Essa cruz, vemo-la ornar
ricamente as coroas dos monarcas, brilhar com esplendor no peito dos bispos, presidir
gloriosa as solenes liturgias; vemo-la elevada sobre as torres dos templos -
quer de imponentes basílicas e imensas catedrais, quer das mais modestas e
desconhecidas capelas e oratórios -, arvorada nas bandeiras militares, plantada
no meio de silenciosos claustros; vemo-la ainda agitada pelas mãos incansáveis
do missionário, carregada sobre os fatigados ombros do penitente, osculada
pelos lábios trêmulos do moribundo... Em seu louvor, canta a Igreja no ofício
da Semana Santa, este belíssimo hino:
Ó Cruz fiel, és a árvore
Mais nobre em meio às demais,
Que selva alguma produz
Com flor e frutos iguais.
Ó lenho e cravos tão doces,
Um doce peso levais. (...)
Só tu, ó Cruz, mereceste
Suster o preço do mundo
E preparar para o náufrago
m porto em mar tão profundo.
Quis o Cordeiro imolado
Banhar-te em sangue fecundo.
Uma só Cruz!
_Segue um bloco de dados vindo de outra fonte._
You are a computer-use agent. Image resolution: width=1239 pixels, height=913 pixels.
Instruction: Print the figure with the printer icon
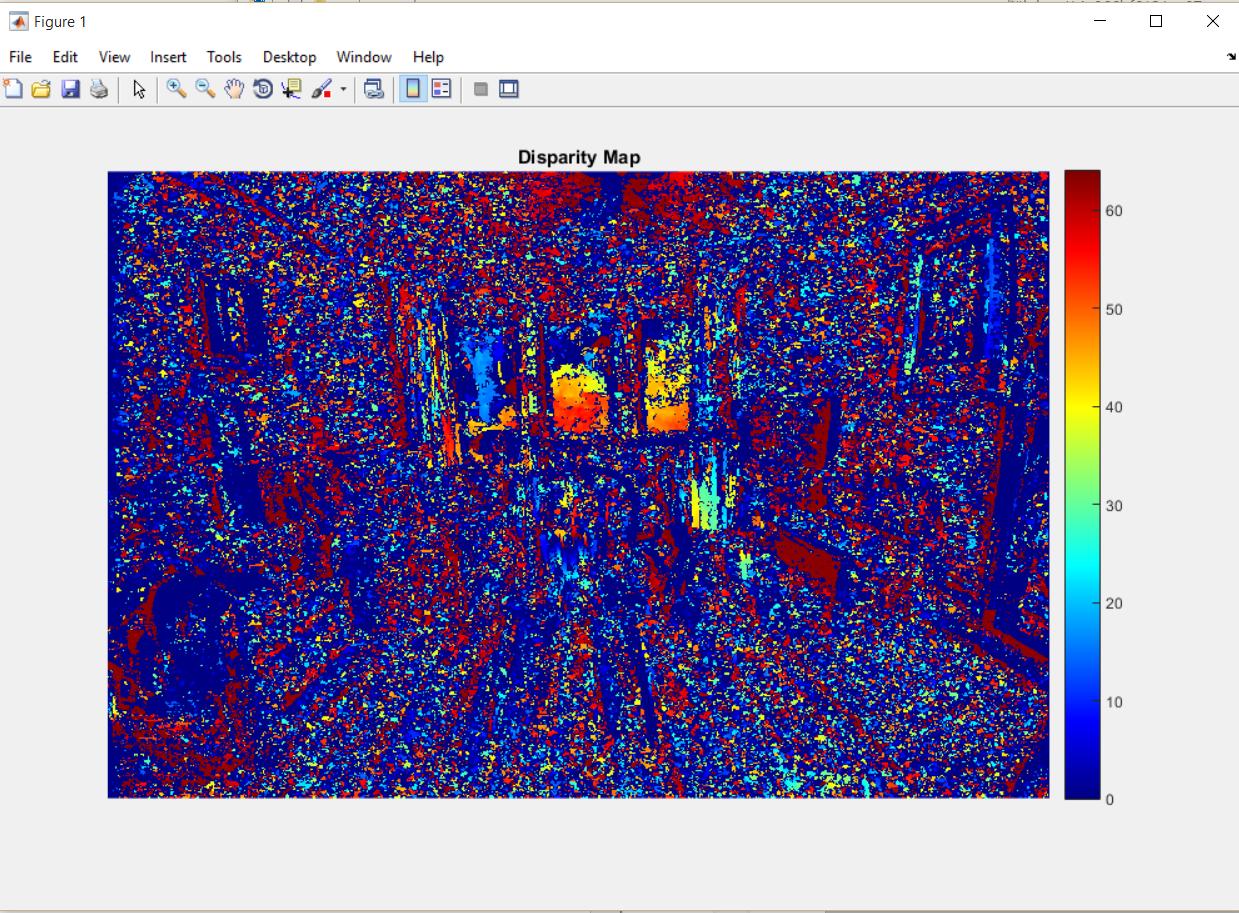coord(98,89)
Entretanto, no
Calvário havia três. Sim, uma só, porque daqueles três condenados, um só era
Inocente! Nunca passou pela mente de ninguém a idéia de levantar uma segunda
cruz, apesar de ter sido São Dimas canonizado em vida pela própria voz do
Salvador. Nunca, porque somente o sangue sem mácula é merecedor de veneração,
assim como adorado só pode ser o de Deus. Uma só atraiu todos os povos, uma só
marcou os tempos e a eternidade!
Unamo-nos, na adoração da Santa
Cruz, Àquela que estava de pé, venerando seu Filho, naquele instrumento de
suplício: Stabat Mater dolorosa juxta crucem lacrimosa. Estejamos pois, cheios
de esperança, recolhendo também as puríssimas lágrimas de Nossa Senhora, que
são para nós penhor de confiança e de certeza de perdão.